Any calculation of loss that he and others come up with will need to be proved to BP. But a lot of deals in the oyster business are made through handshakes and long-term agreements. Kurtich keeps his business contacts from the past 40 years in a red address book held together with tape and a rubber band. His wife works at a small table, across from his daughter, who sits at a computer helping to track bookkeeping. It is not a corporate boardroom.
He has a small insurance policy for about $300 a year that covers his oyster beds, which he says is similar to crop insurance for farmers. He bought it this spring before the spill.
The son of a Croatian farmer, Kurtich came in the 1960s to this town of 3,100 named for the sulfur that used to be processed and transported from here. A close-knit community of about 1,500 Croatians lives in the surrounding area of Plaquemines Parish. Some of them are third- and fourth-generation oystermen.

• Data for analysis:
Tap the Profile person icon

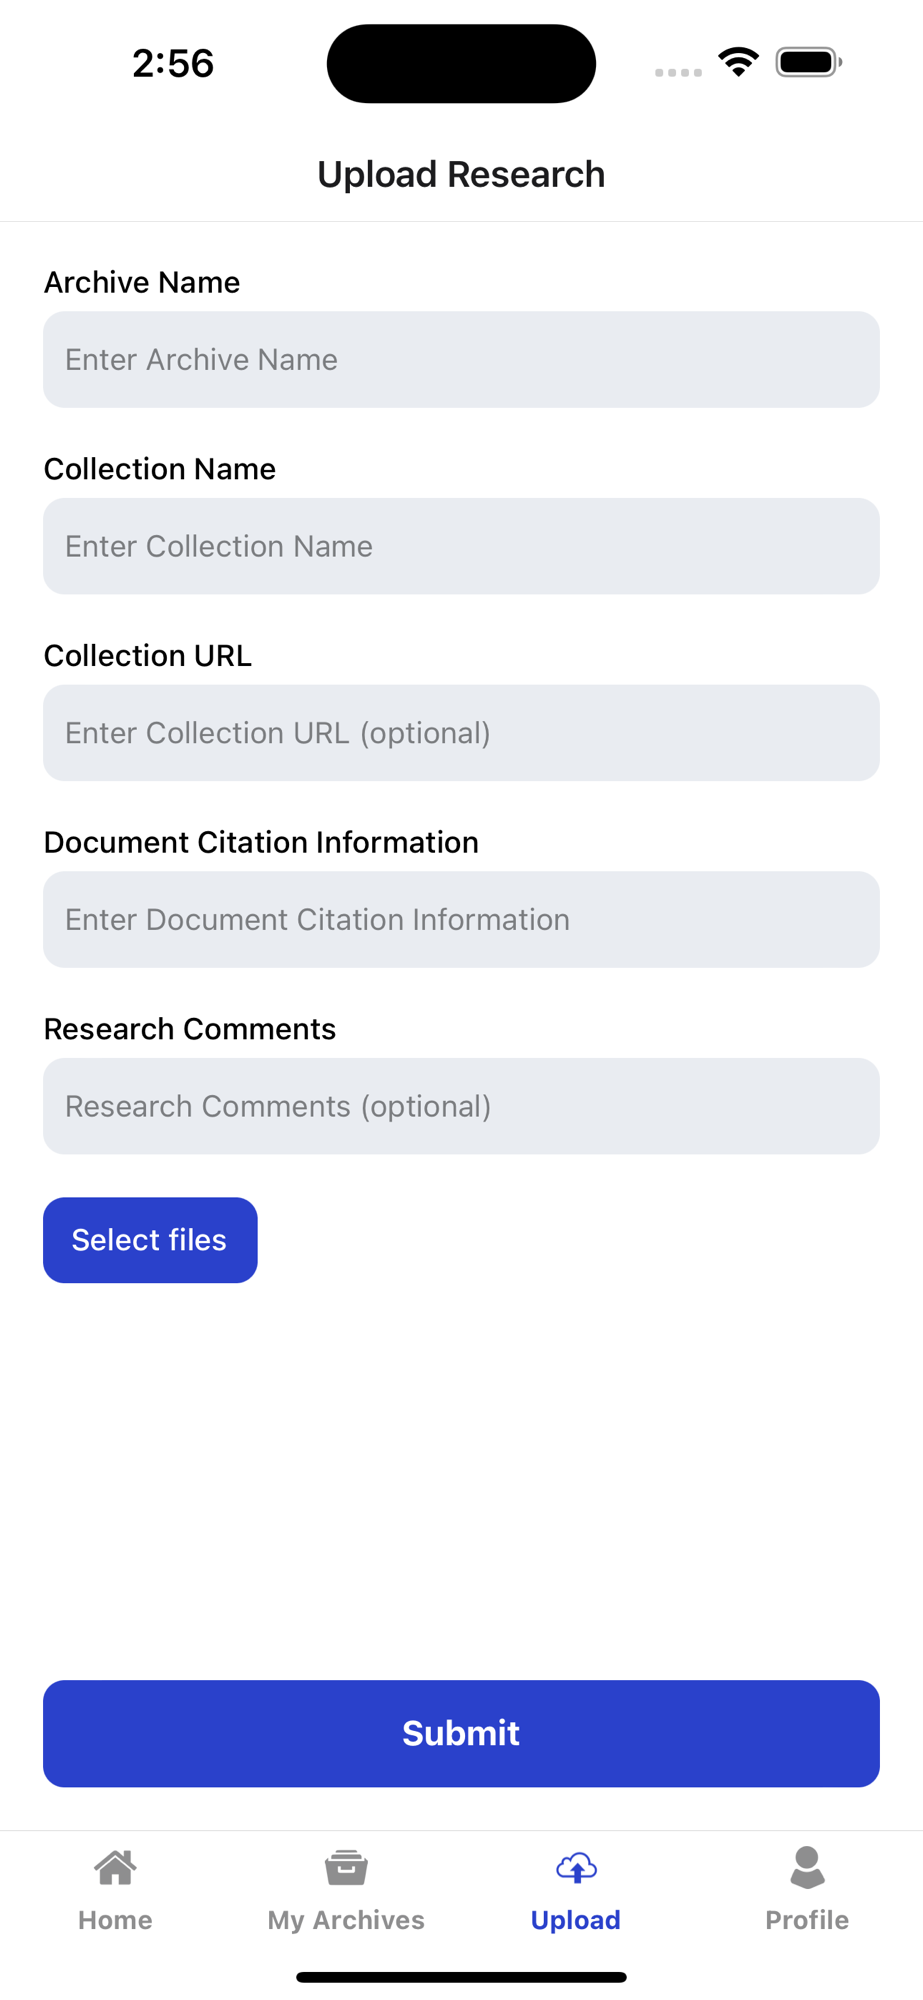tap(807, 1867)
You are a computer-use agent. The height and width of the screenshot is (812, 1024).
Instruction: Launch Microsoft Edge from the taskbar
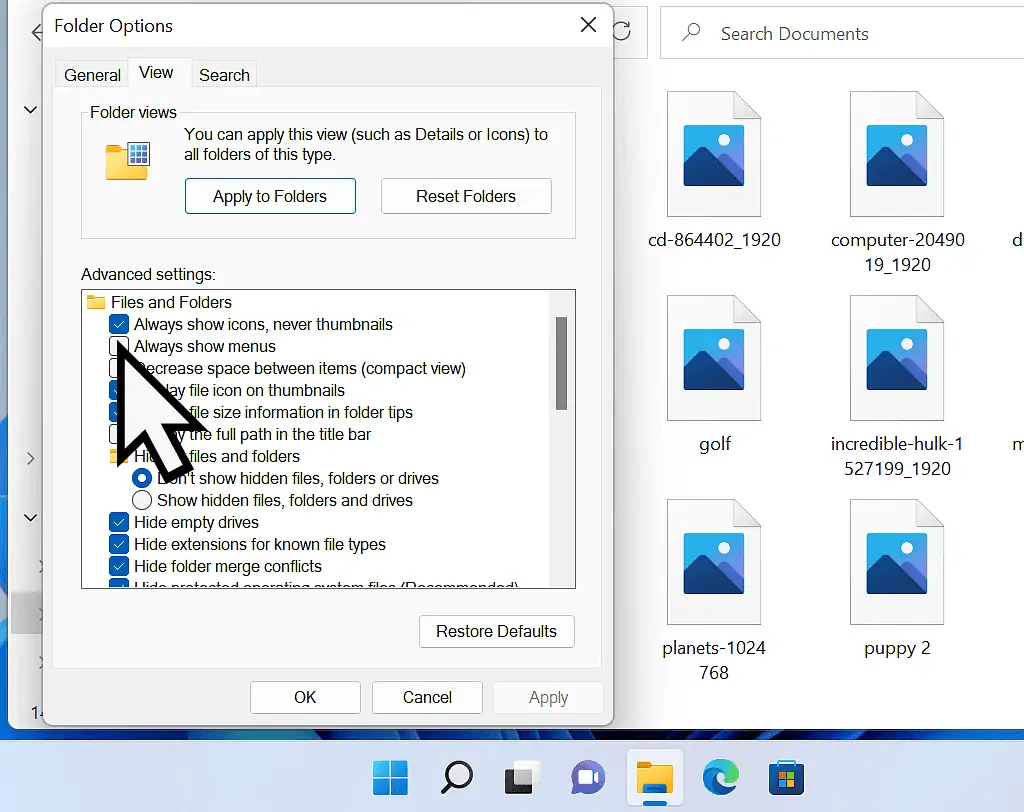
...
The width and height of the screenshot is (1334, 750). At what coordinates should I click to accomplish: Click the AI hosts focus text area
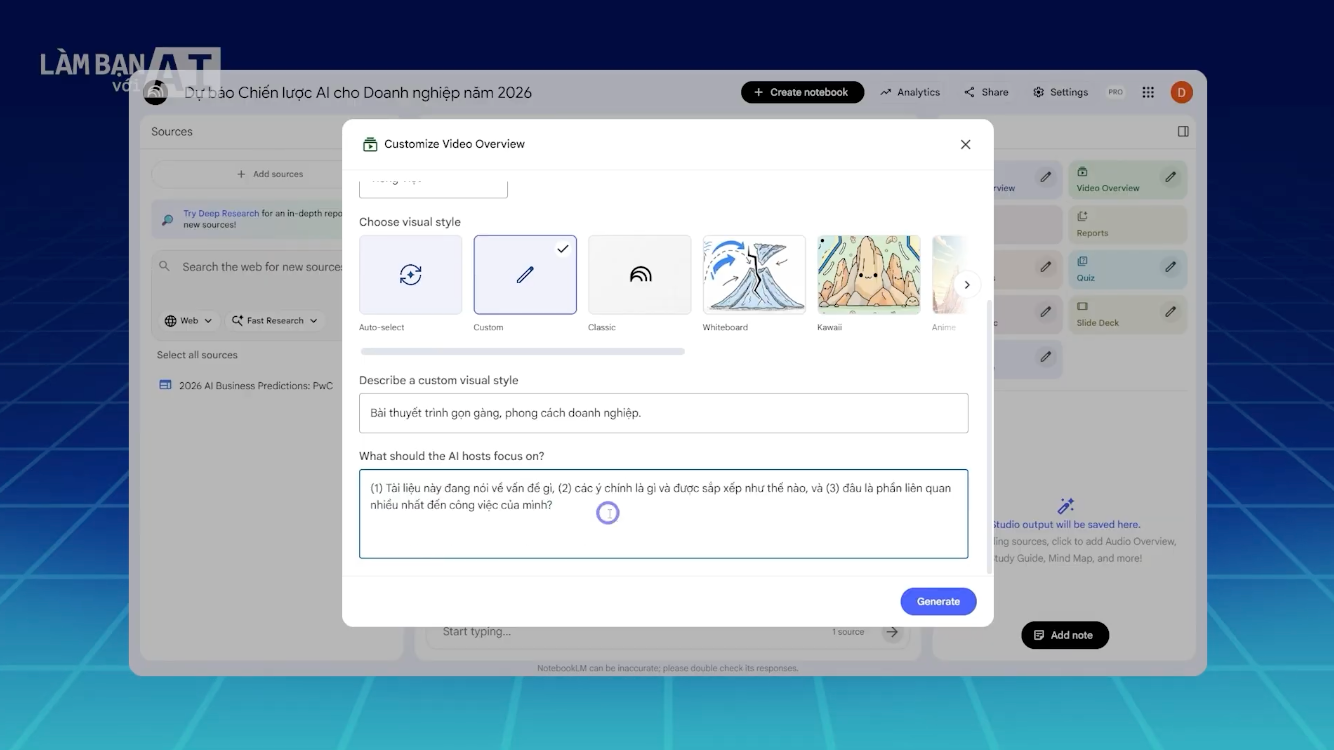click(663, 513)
==
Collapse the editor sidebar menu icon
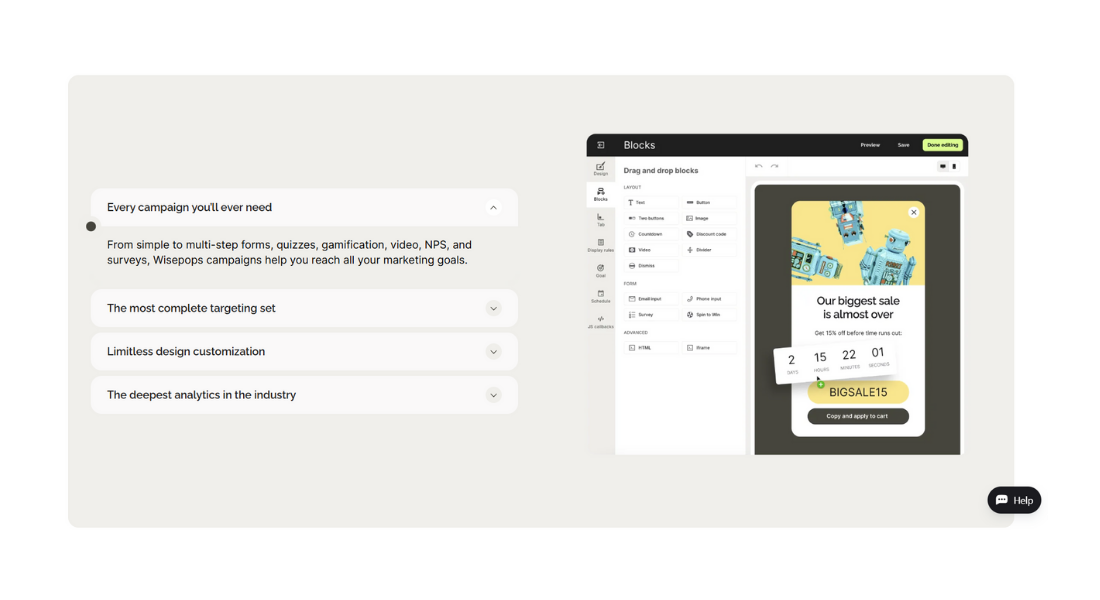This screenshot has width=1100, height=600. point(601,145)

• Directions:
a) Do these statements agree with the passage on Kurtich's oyster business? Answer yes or no for each, quoting the deciding words. (i) Kurtich keeps his business contacts in a red address book. (ii) Kurtich bought his insurance policy after the spill. (iii) The town where Kurtich lives has about 1,500 residents.
b) Can you update the passage on Kurtich's oyster business by rewriting the stretch from "He has a small" through "and fourth-generation oystermen." with "oystermen" replaced by "oyster harvesters"?
c) According to the passage on Kurtich's oyster business, how much does Kurtich's insurance policy for his oyster beds cost?

• Solutions to the exercise:
a)
(i) Yes: "Kurtich keeps his business contacts from the past 40 years in a red address book held together with tape and a rubber band."
(ii) No: "He bought it this spring before the spill."
(iii) No: "this town of 3,100"

b)
He has a small insurance policy for about $300 a year that covers his oyster beds, which he says is similar to crop insurance for farmers. He bought it this spring before the spill.
The son of a Croatian farmer, Kurtich came in the 1960s to this town of 3,100 named for the sulfur that used to be processed and transported from here. A close-knit community of about 1,500 Croatians lives in the surrounding area of Plaquemines Parish. Some of them are third- and fourth-generation oyster harvesters.

c) About $300 a year.